Ocorre que, autorizado para realizar a pesquisa, o requerente inicia os trabalhos, apresenta ao DNPM todos os relatórios e fica no aguardo da emissão da Portaria de Lavra para poder iniciar a atividade de extração mineral, processo este longo e demorado.

A Guia de Utilização foi instituída para viabilizar o empreendimento e simplificar o processo administrativo minerário, é um importante documento para empresas que pretendem iniciar suas atividades de forma imediata, pois permite em caráter excepcional, a extração de substâncias minerais em área titulada antes mesmo da outorga da Portaria de Lavra.

Mas o que seria um caso excepcional?

A Resolução DNPM 155/16 em seu artigo 102, parágrafo 1º, determina quais são os casos considerados excepcionais para que se possa obter a Guia de Utilização. Vejamos:

§ 1º Para efeito de emissão da GU serão consideradas como excepcionais as seguintes situações:

I – aferição da viabilidade técnico-econômica da lavra de substâncias minerais no mercado nacional e/ou internacional;

II – a extração de substâncias minerais para análise e ensaios industriais antes da outorga da concessão de lavra; e

III – a comercialização de substâncias minerais, a critério do DNPM, de acordo com as políticas públicas, antes da outorga de concessão de lavra.

§2º Quando da análise do pedido de GU na forma do disposto no inciso III do §1º, serão consideradas para efeito de políticas públicas, as seguintes condições das áreas:

I – Em situação de formalização da atividade e fortalecimento das Micro e Pequenas Empresas, de acordo com os objetivos estratégicos do Plano Nacional de Mineração – 2030;

II – Que visarem a promoção do desenvolvimento da pequena e média mineração por meio de ações de extensionismo mineral, formalização, cooperativismo e arranjos produtivos locais;

III – Que se destinarem à pesquisa dos minerais estratégicos (abundantes, carentes e portadores de futuro) de acordo com os objetivos do Plano Nacional de Mineração – 2030;

IV – Que visarem a garantia da oferta de insumos para obras civis de infraestrutura, para o desenvolvimento agrícola e da construção civil;

V – Com investimentos em setores relevantes para a Balança Comercial Brasileira, contendo substância necessárias ao desenvolvimento local e regional; e

VI – Com projetos que promovam a diversificação da pauta de exportação brasileira e o fortalecimento de médias empresas visando a conquista do mercado internacional. Contribuindo para o superávit da balança comercial.

E quanto ao prazo?

A vigência da guia era limitada a um ano ou ao exaurimento de determinado volume, dependendo da substância explorada, podendo ser sucessivamente renovada.

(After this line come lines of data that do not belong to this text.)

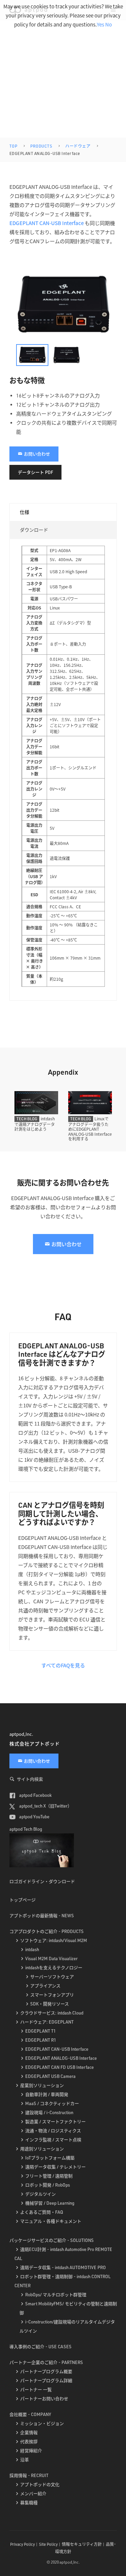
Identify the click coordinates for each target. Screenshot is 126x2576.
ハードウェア (77, 146)
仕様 (24, 512)
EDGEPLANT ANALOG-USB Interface (61, 2058)
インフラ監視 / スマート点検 (53, 2139)
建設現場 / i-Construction (49, 2112)
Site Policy (48, 2544)
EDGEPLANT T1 (40, 2031)
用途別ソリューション (42, 2148)
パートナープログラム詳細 (46, 2380)
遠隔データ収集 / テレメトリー (55, 2166)
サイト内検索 (30, 1779)
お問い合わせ (37, 454)
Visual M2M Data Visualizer (51, 1958)
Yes (100, 24)
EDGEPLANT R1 (40, 2040)
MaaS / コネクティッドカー (52, 2103)
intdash (32, 1949)
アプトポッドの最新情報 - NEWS (41, 1915)
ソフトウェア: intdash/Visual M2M (53, 1940)
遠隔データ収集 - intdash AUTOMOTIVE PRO (63, 2267)
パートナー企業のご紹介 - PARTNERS (46, 2362)
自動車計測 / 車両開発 (46, 2094)
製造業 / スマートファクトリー (55, 2121)
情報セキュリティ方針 (82, 2544)
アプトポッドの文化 (39, 2484)
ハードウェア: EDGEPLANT (47, 2022)
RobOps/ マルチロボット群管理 (55, 2294)
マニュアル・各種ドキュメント (50, 2221)
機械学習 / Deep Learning (49, 2203)
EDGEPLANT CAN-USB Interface (47, 222)
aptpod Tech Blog (25, 1829)
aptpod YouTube (33, 1816)
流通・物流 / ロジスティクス (53, 2130)
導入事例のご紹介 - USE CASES (40, 2346)
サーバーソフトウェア (52, 1976)
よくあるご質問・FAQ (41, 2212)
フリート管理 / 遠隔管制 (49, 2176)
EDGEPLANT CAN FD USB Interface (59, 2067)
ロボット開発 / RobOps (47, 2185)
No (108, 24)
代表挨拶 (29, 2441)
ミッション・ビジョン (42, 2423)
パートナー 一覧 (36, 2389)
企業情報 (29, 2432)
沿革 (24, 2459)
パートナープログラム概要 (46, 2371)
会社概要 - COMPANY (30, 2414)
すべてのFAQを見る (63, 1665)
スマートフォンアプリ (52, 1994)
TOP (13, 146)
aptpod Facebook (35, 1795)
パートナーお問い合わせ (44, 2398)
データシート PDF (35, 472)
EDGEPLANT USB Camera (50, 2076)
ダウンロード (34, 530)
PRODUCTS (41, 146)
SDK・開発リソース (49, 2003)
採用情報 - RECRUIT (28, 2475)
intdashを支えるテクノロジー (53, 1967)
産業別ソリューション (42, 2085)
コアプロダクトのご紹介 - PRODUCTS (46, 1931)
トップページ (22, 1899)
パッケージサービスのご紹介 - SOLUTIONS (51, 2240)
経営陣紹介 (31, 2450)
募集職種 (29, 2502)
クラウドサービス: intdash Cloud (51, 2013)
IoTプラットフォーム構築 (50, 2157)
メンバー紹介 (33, 2493)
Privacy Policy (22, 2544)
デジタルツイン (40, 2194)
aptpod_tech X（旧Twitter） (45, 1806)
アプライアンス (45, 1985)
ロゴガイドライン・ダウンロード (42, 1881)
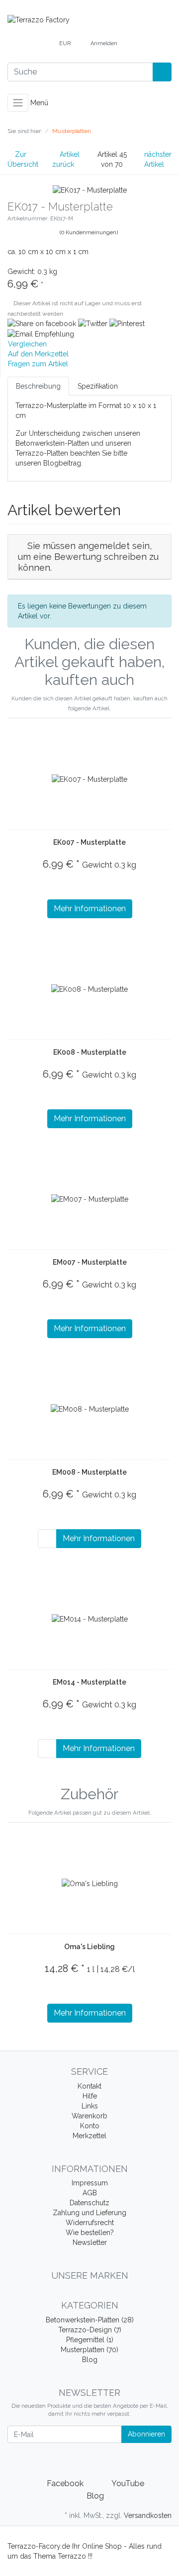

Com o Decreto 9.406/2018 a autorização será emitida uma vez, pelo prazo de um a três anos, admitida uma prorrogação por até igual período, conforme as particularidades da substância mineral, nos termos de Resolução da ANM.

Esta inovação foi importante, pois visa evitar interrupções repentinas da atividade minerária e consequentemente danos irreparáveis ao minerador e na própria jazida.

Importante salientar que a Guia de Utilização será emitida para as substâncias minerais constantes da tabela do Anexo IV da referida portaria, observadas as quantidades máximas nela especificadas, mas essa listagem não é taxativa, e sim exemplificativa, podendo outras substâncias serem contempladas a critério do Diretor Geral do DNPM e as quantidades máximas também podem ser aumentadas quando da emissão de novas Guias, desde que se comprove a necessidade de incremento da produção para atendimento do mercado.

Assim, o novo Decreto foi criado com a finalidade de dar mais segurança jurídica para o setor da mineração, pois trata-se de atividade regulamentada por muitas leis, portarias e decretos, o que muitas vezes acaba gerando dúvidas, incertezas e insegurança ao minerador e todos os envolvidos na atividade minerária.

Para mais informações sobre como obter uma Guia de Utilização acesse: www.anm.gov.br.

 

Bianca Morgado de Jesus. Advogada especialista em Direito Minerário. Sócia na empresa Sousa Junior Sociedade de Advogados. bianca@sousa.adv.br.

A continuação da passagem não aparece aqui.